1390. Napoleão foi o último homem que governou a França.

1391. O amor é exclusivo. Exclusividade é seu nome. Aquilo que está disponível a qualquer um a qualquer momento não vale mais que um repolho no Mercadão. Um beijo que se dá a cinco numa mesma noite em que difere da lambida do porco nas bolotas ou da seringa compartilhada entre viciados? O bacanal é inclusivo. Inclusividade é seu nome. O amor privilegia, escolhe, tem os critérios duma campesina procurando solitária trufas brancas nas florestas escuras de Alba. O bacanal generaliza, indetermina, não distingue um cacho de uva dos restos quaisquer que acabam todos juntos no mesmo caldeirão de lavagem.

1392. O negócio é que a gente sabe sempre das coisas. A gente sabe o que é certo e o que é errado. A gente sabe o que sente e o que não sente. A gente conhece com muita consciência quem é quem. A gente distingue o que passa por cada veiinha da alma e, por mais que a gente persista na insistência de cortar caminho e dar a volta, a verdade sempre está ali, sempre, sempre. A gente trata de fugir repetindo a rotina de antes, fazendo as mesmas coisas de antes, se esforçando para que tudo volte a ser como antes. Mas não consegue. Uma vez tocado pelo que é melhor, pelo que é superior, pelo que é real, a gente nunca mais é o mesmo. A gente fica inquieto. Incomodado. Então, ou a gente deixa a velha trilha e trata de andar pelo novo caminho, ou a gente vai ficar, feito bolinha de fliperama e cachorro correndo atrás do próprio rabo, ziguezagueando no mesmo lugar de bobageiras, inconsistência e tédio. E o relógio não pára…

1393. Vagueza não constrói nada; só destrói, como as vagas do mar arrasam com os castelinhos de areia das crianças na praia. Sentimentos vagos vagueiam espalhados pelo ar até desaparecem no éter, até se dissolverem no nada. Nunca comece a ajuntar areia nos potinhos para construir suas muralhas e suas torres sob a promessa das águas de não demolirem sua empreitada: é da natureza do mar ir e vir e, cedo ou tarde, com marolinha ou com maremoto, tudo vai ruir. É trabalho vão de empenho vão. A precisão constrói tudo. É preciso conhecer com certa exatidão o terreno, as ferramentas, o clima, o ambiente. Com as pessoas é assim. Por isto, não crie expectativas.

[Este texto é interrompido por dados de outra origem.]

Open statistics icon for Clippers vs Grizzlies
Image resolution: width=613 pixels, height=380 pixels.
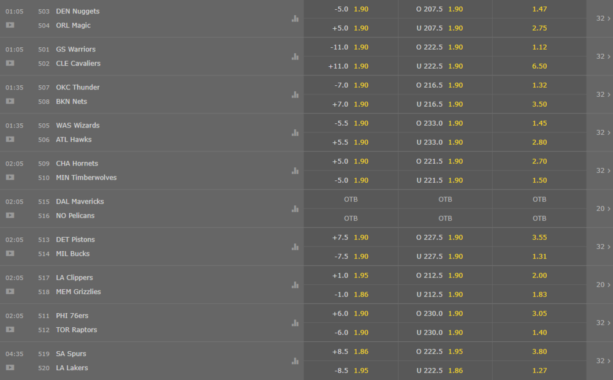[x=295, y=285]
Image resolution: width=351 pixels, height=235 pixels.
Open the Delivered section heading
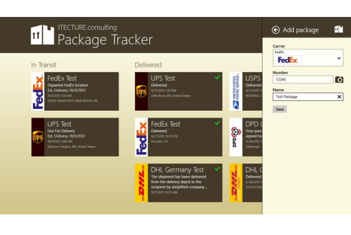(148, 65)
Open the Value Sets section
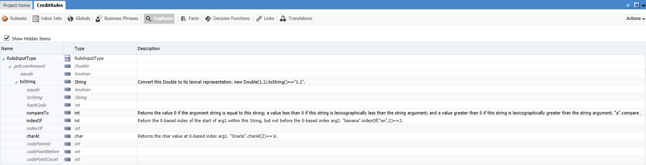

1394.  O sono é sempre um sintoma de fuga. Ouvi, agora a pouco, duma menina no corredor da faculdade: “Eu não estou ‘triste’, mas quando eu não estou em festa a única coisa que eu quero fazer na vida é dormir.” A falta de prazer em estar acordada sinaliza que a vida consciente incomoda, porquê obriga a um confronto entre o eu real e a personagem. Dormindo, ela quer simplesmente não ter que pensar em si mesma e no mundo que a cerca. Naquele momento, o momento de aconselhar, eu só consegui me lembrar duma frase de Umberto Eco no seu “O Nome da Rosa”, que eu logo tratei de compartilhar: […] porque o sono diurno é como o pecado da carne: quanto mais se tem mais se quer, contudo nos deixa infelizes, satisfeitos e insatisfeitos ao mesmo tempo.” Agora, pelo WhatsApp, ela me disse que chegou em casa e comprou o livro no Amazon. Como são as coisas… Lembrei doutra frase do livro, sobre livros: “Os livros não são feitos para se crer neles, mas para serem submetidos à investigação.” Espero que ela creia em si mesma e se investigue, porquê não há livro mais empolgante que a própria alma.

1395. Personalidades egocêntricas são naturalmente paranóicas: vestem carapuças e criam enredos mentais (para acondicionar os fatos à sua realidade e perspectiva íntima) o tempo todo. Interpretam tudo como indireta. 

1396. Os farelos são as sobras do pão. Os piruás são as sobras da pipoca. A semente, a borra, o pólen e a raspa são as sobras do fruto, do carvão, da flor e da comida. As demoras, os silêncios ocos e os desvios são as sobras da atenção, que são as sobras do carinho, que são as sobras do amor.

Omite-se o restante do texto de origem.